Bromptons up the Alps
The Alps, we know, are high. It’s why weekend cyclists and professionals ride up them. They’re also exposed, sitting up there where the weather happens. As I began my descent towards Aravis from top of the Croix Fry, I could see thunderheads and skirts of rain. They were travelling fast. So was I: sixty kilometres per hour. A professional might descend much faster, an imperial rather than metric sixty. But he wouldn’t be on a Brompton…
Travelling with a bike in Europe is easier than in the UK, but still not always easy, especially if you don’t fly. Looking at a map, the Alps were a long drive from Calais, particularly for a long weekend. Rail seemed sensible, but would involve loading and unloading road bikes onto three different trains – assuming we could book them aboard. We could hire decent road bikes there, but an early Monday return would bring logistical difficulties.

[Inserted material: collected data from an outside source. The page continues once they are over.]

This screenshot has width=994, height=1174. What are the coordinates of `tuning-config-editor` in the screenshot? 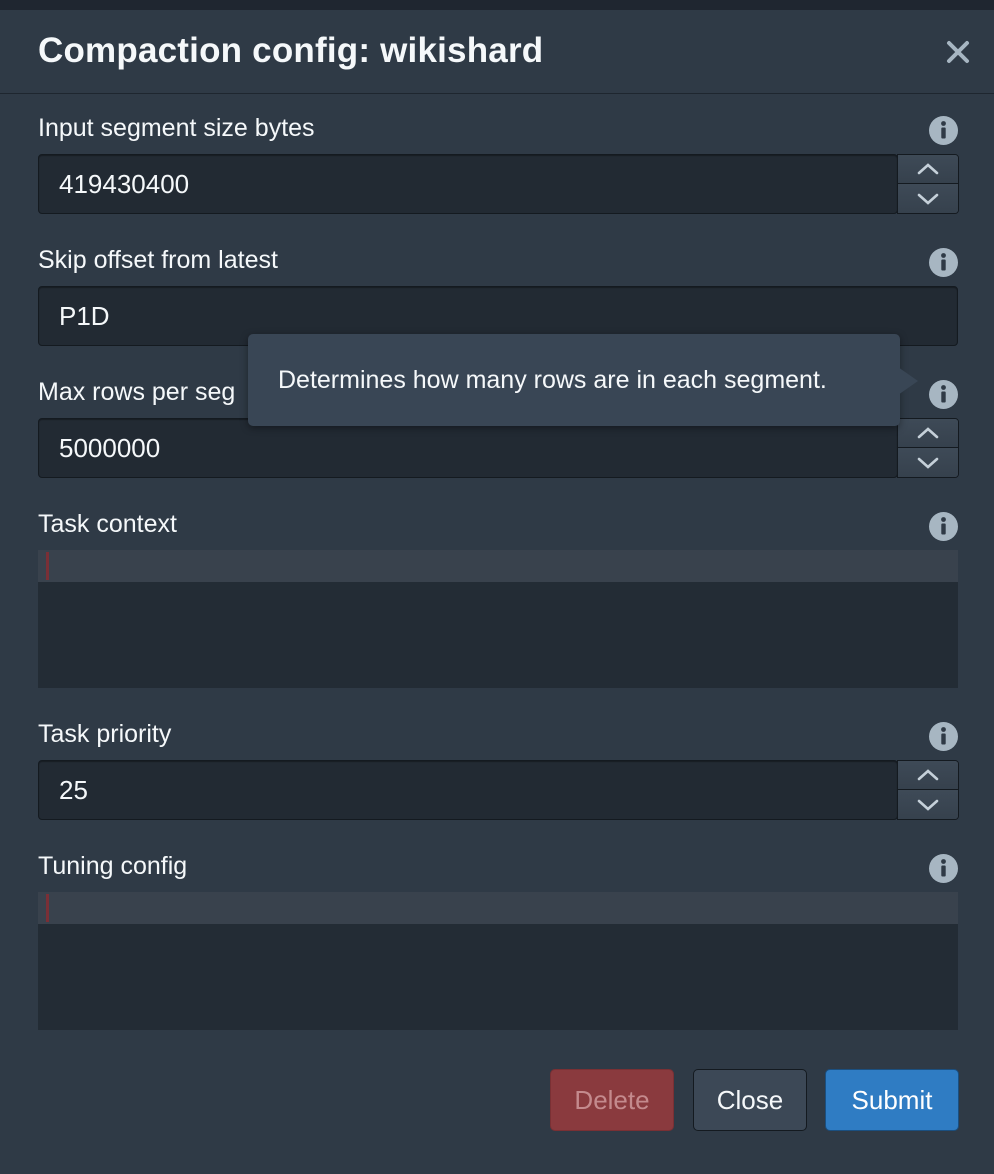 It's located at (498, 961).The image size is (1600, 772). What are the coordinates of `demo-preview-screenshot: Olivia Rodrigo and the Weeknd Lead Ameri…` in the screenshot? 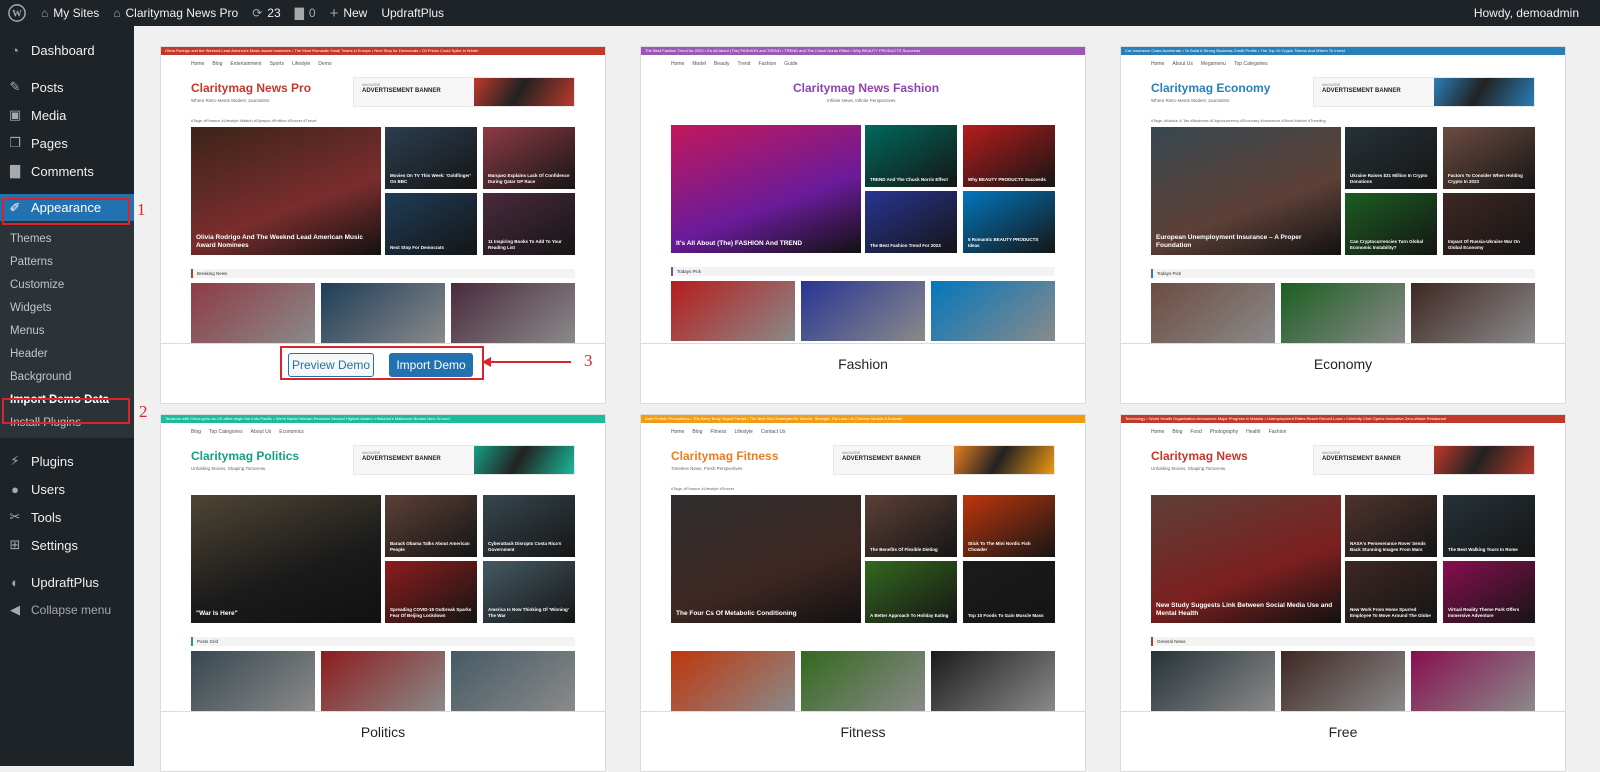 It's located at (383, 195).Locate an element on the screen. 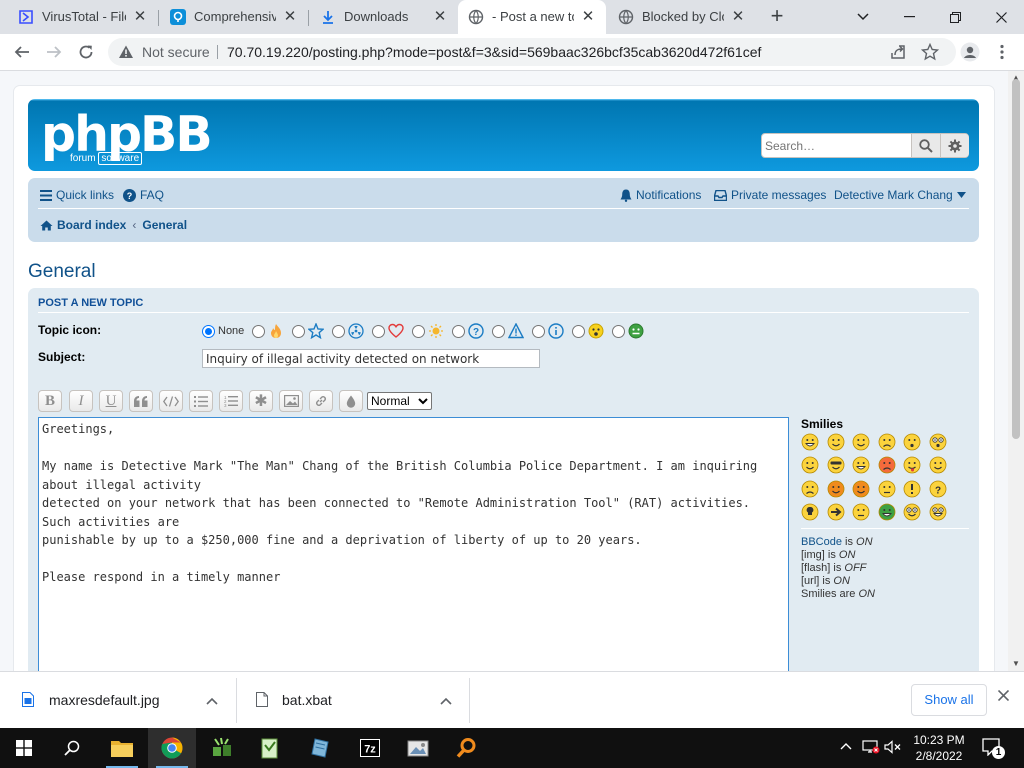 The width and height of the screenshot is (1024, 768). tab-comprehensive: Comprehensive ✕ is located at coordinates (234, 17).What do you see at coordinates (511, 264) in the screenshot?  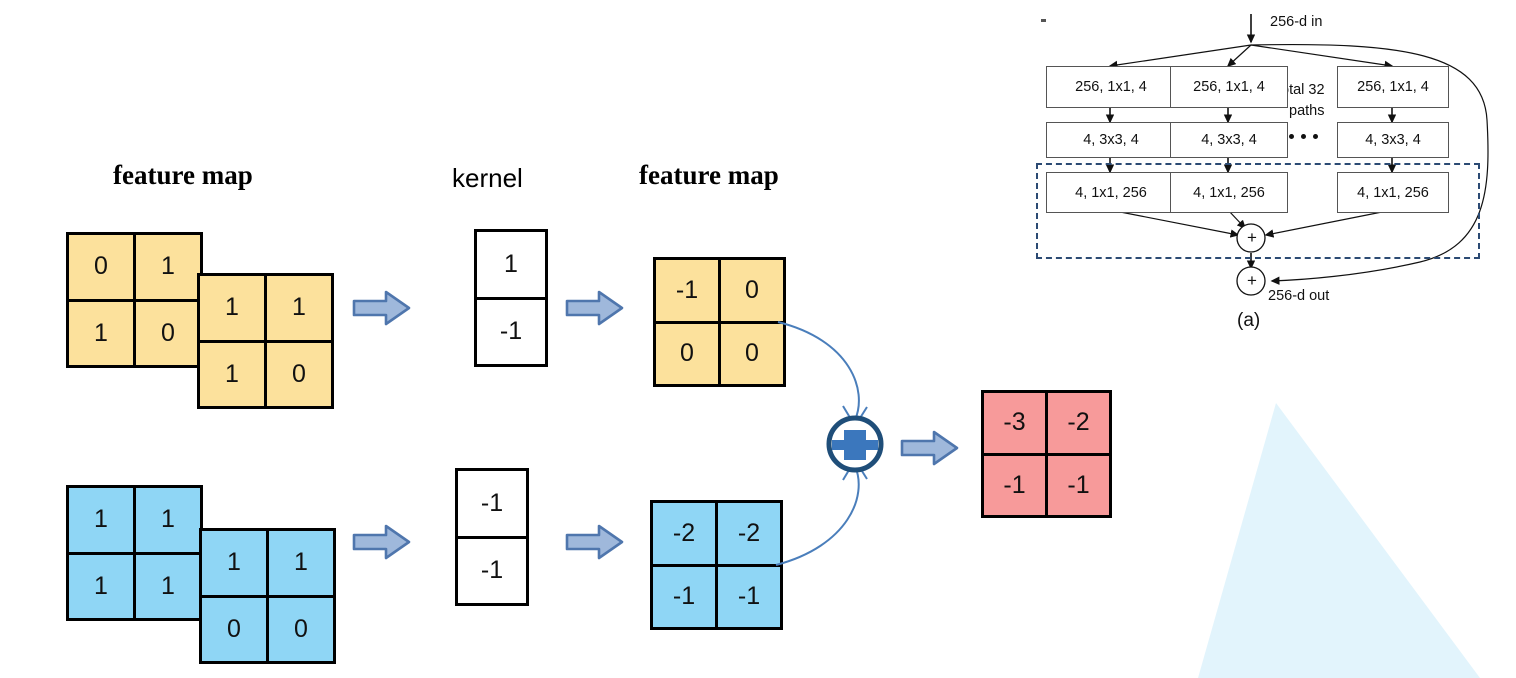 I see `kernel-cell: 1` at bounding box center [511, 264].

‘Jon, let’s take the Bromptons,’ I said.
Folding freedom
A folder is a perfect way to ease and extend the experience of train trips to city destinations. Relying on one to provide fun over a few days of steep climbs was something else. The logic seemed inexorable, though: train to Paddington, then across to St Pancras; bikes bagged for the Eurostar; unfolded for the dash across Paris from Gare du Nord to Gare de Lyon; and onto the TGV to Annecy. Ten hours, door to door. Two days of riding, then home.

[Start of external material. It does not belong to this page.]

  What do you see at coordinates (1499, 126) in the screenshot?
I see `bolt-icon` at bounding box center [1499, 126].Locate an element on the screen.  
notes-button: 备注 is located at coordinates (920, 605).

All that remained was the question of how far to adapt our commuting machines in search of extra speed and power. Swap out the Marathons for slicks? SPDs? Lighten the load by ditching rack and guards? In the end we did none of these things. What was an extra kph or two?
My only concessions to cycle specificity were some padded undershorts, a couple of merino T-shirts, and a pair of Five-Ten shoes that would double up as pub wear (and turn to weighty sponges on the soggy Col du Aravis, never to recover).
Baronet of the mountains
When you tell other cyclists you are going up an Alp (or two) on your Brompton, they mostly look askance. As if somehow the tiny wheels on the bike don’t function over 1,000m in altitude or on gradients greater than 6%. But Bromptons climb fine. The gearing, on a six-speed at least, is no problem. The lowest gear, with the minus 12% gearing option, is under 30 inches. That’s lower than on most road bikes, and is perfectly adequate to get a half-fit person up a 10% slope.
The lowest gear on my Brompton is under 30 inches – lower than on most road bikes, and adequate for a 10% slope."
Other Brompton downsides – the twitchy steering, the right-then-left shifters – actually matter far less when winching upwards at a steady 10kph in a straight(ish) line. Some things do need thought. Two hours of climbing with the same hand position would bring home the inadequacy of the grips, so a swap-out for Ergons is a must.
The reach is necessarily short, and you’d never suggest it’s the most efficient position for getting the most from your quads. Yet both spinning and honking are perfectly feasible. Not once on a climb did I wish for a ‘proper’ bike. On the descents, however… Here the small wheels of the Brompton show their worst, not so much in the quickness of steering but in the transmission of bumps and surface roughness.
The Tour de France finished its annual sojourn to the Alps at Semnoz last year on Stage 20, high above Annecy, with Mont Blanc to the east, floating serenely over its lesser brethren. This meant the Yellow Jersey and his lesser brethren would not essay the descent to Leschaux, and thus that road was not spruced up. Inches-deep potholes, long fissures jagging in and out of line with your direction of travel, and unexpected sprays of gravel jarred the arms and shoulders, and caused me to grip tighter on the handlebar (which made things worse).
Brompton brakes are, to put it politely, adequate for their urban use. The intrepid descender must factor their wooden languor into his Alpine hairpin braking, whilst remembering the problematic physics of rubber-on-metal rings that are friction-heated twice as much as 700C versions.
Bags of fun
In my case, some of the braking was taken care of by the air resistance offered by the Brompton S-Bag sitting athwart the long stem. I had intended to leave it at the hotel and fill my pockets with bottles, gels, tools and sealant. Then I remembered I was about to cycle up an Alp on a Brompton wearing a straw trilby, and so had already crossed the line into ridiculousness. The bag stayed on. It swallowed all manner of emergency clothing and useful bits. And I could hunker down behind it in the hail coming off the Croix Fry.
I had intended to leave the s-bag at the hotel. Then I remembered i was about to cycle up an alp wearing a straw trilby."
I think it was the bag that caused the most consternation and amusement from the lean Frenchmen and Italians grinding purposefully past me up the Semnoz. It was the cause of much jocular banter at the top with the Brits in the café. (‘You’ll have to climb it again – you forgot the shopping.’) Most of all, the S-Bag seemed to me to say: ‘Yes, I am here for the same reason as you. For the challenge of this hill. But (as I said to the especially amused French couple) not with some lung-bursting Strava-goal in mind, but lentement, observant et avec plaisur.’